When I first read this the name of our redeemer had already sprung to my lips before
I saw it in print. In a way I am still reading it: years have gone by but the anguish in the brain has not abated. Gibbon has that deadly combination of talent and determination which can put
jagged awkwardness into your head as if it were a melody, and keep it there as if it were a splinter of shrapnel.
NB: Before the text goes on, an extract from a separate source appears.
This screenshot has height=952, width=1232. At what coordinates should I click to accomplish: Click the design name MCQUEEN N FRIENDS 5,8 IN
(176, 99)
Talented he was; a genuinely superior individual; but he wanted his readers to be optimates like him. He
was continually testing them. Especially he tested their powers of memory. Quite often he expected them to remember the layout in detail of one sentence while they were reading the second. Take
this for a first sentence. “Like the modesty affected by Augustus, the state maintained by Diocletian was a theatrical representation: but it must be confessed that, of the two comedies,
the former was of a much more liberal and manly character than the latter” (vol. 1, p. 332). Got that? You will need to have done, because the next sentence depends on it. “It was the
aim of the one to disguise, and the object of the other to display, the unbounded power which the emperors possessed over the Roman world.” Just to make it feel like Groundhog Day, the
second sentence has the familiar two-part forking routine as well; but in the long run the reader—who will either develop a more muscular attention span or, more likely, postpone into old
age his commitment to what the counsellors call closure—is obliged to accept the memory test as an equally inescapable, if not equally frequent, event.
How did you do? You had to look back? But of course you did. Everyone has to, all the time,
and it makes reading Gibbon a long business, which some of us never seem to quite finish. An expert will judge from my citations that I have got not much beyond a third of the way through.
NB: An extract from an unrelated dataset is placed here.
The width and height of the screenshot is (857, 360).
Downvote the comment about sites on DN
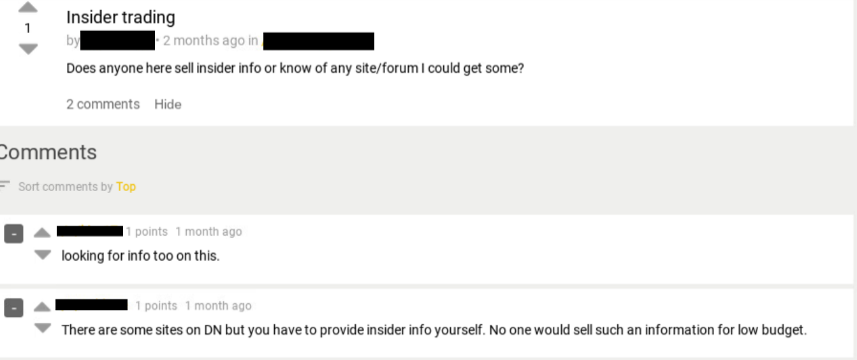click(x=42, y=328)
Actually, over the years, I have several times gone further: but I could do it only by ceasing to make notes, and for one of the few times in my reading life I have skipped and tasted, in the
manner that the egregious twentieth-century British politician R. H. S. Crossman unwarrantably dignified with the name of “gutting.” As well as the Modern Library edition, which is
ugly but strong and therefore good for travel, I also own Bury’s handsome but fragile seven-volume edition of 1902, and at home, in fits of fire-lit studiousness during a cold winter, I
have sometimes dipped into the later volumes, hoping to find some uncluttered going, but always in vain. The one passage everyone quotes is indeed a standout, and that’s just the trouble.
“Twenty-two acknowledged concubines, and a library of sixty-two thousand volumes, attested the variety of his inclinations, and from the productions he left behind him, it appears that the
former as well as the latter were designed for use rather than ostentation.” Roguish Gibbonians assure us that the younger of the two Gordians has thus been impaled unforgettably on the
skewer of satire. By Gibbon’s usual standard it certainly counts as a moment of light relief, and indeed it isn’t a bad gag even with its donnish dressing: you could just about say
that the elevated diction multiplied the mirth. But even here, you need Quiz Kid retentiveness if you aren’t to be driven back to the beginning of the sentence to sort out which was the
former and which the latter.
The Decline and Fall of the Roman Empire
is a Grand National with a fence every ten yards, each to be jumped backwards as well
as forwards; and you have to carry your horse. At one stage I skipped all the way to the end, and found the pages about Cola di Rienzo blessedly free of most of Gibbon’s most irritating
tricks. But not even Wagner can be fully boring about Rienzo, and in Gibbon the road to the final excitement is very long.